University Seminar in the Human Sciences
The aim of this Seminar is to bring together scholars working on theoretical issues in the various domains of the human sciences. By "theoretical" work is meant the elaboration of structures of explanations, interpretations, commentary, comparison and criticism which make the objects of those sciences accessible and intelligible (or more so than formerly), and provide a framework for argument about judgments of their value.

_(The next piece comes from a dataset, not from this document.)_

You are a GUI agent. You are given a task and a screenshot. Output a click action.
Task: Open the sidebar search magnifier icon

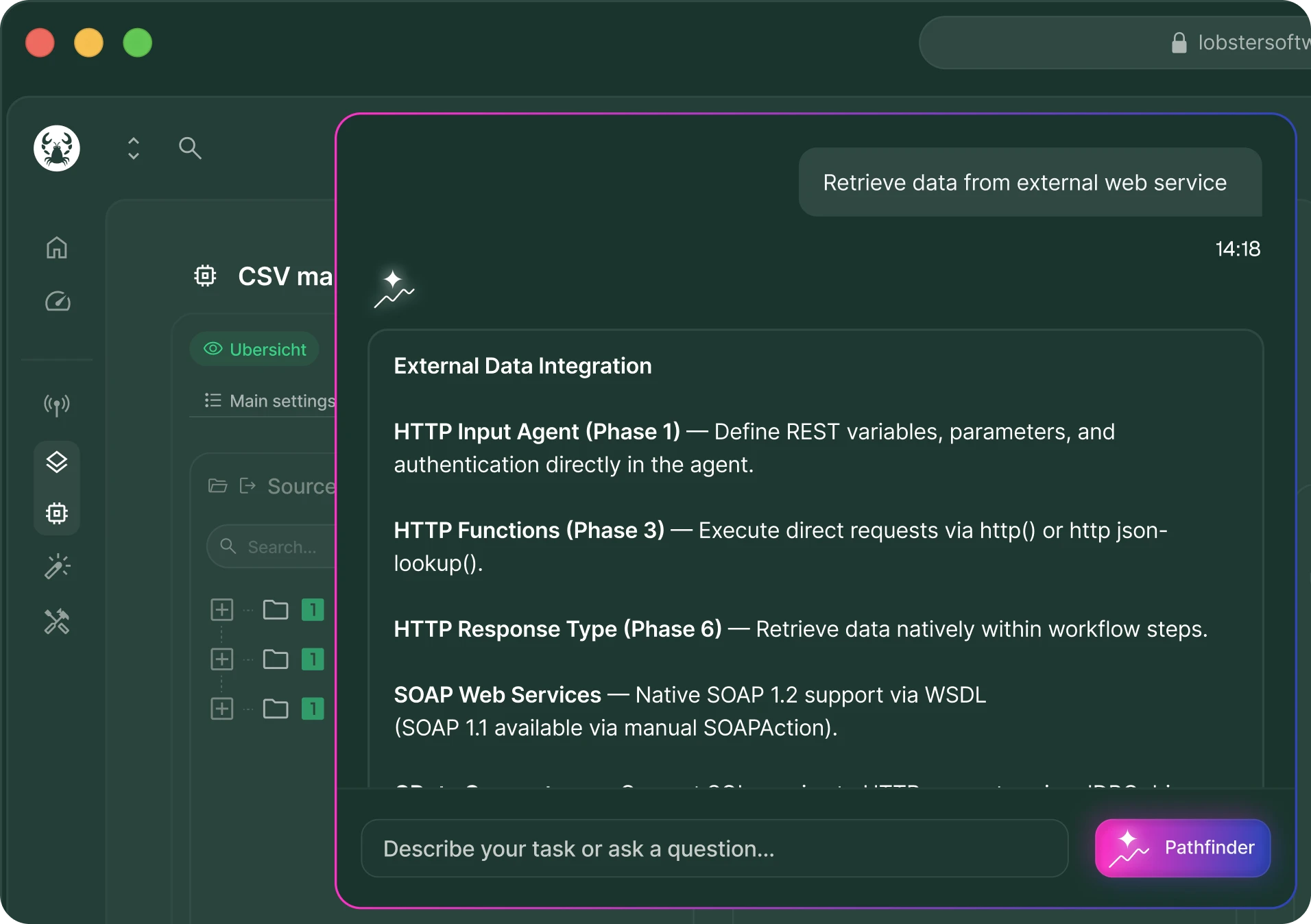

The "human sciences" are taken to include all those disciplines that deal with the meanings, rather than merely with the properties, behavior, origins, etc., of things and events. By far the largest and most ramified class of objects of the human sciences as so defined consists of texts, and much of the recent innovative work in this domain--narratology, the semiotics of literature, reception theory, deconstruction, and so on--deals with texts. But that is only part of what the Seminar intends to cover; on the one hand there are textual domains outside literary theory (critical legal theory, for example, or discourse analysis in areas like politics, history, communication, business, medicine, etc.) and on the other there are substantive issues involving meanings in the contexts other than the textual (feminism, the arts including architecture, theatre, and film, artificial intelligence and the neurosciences, and--especially in relation to questions of moral value--management, the military, and again, medicine).
The membership of the Seminar is therefore extremely diverse. Its task is to find a common focus of concern, a body of work that may be of common interest, and a spectrum of methods that might be shared to mutual advantage.
The conveners of the Human Sciences Seminar are Dr. Gail Weiss and Dr. Peter Caws.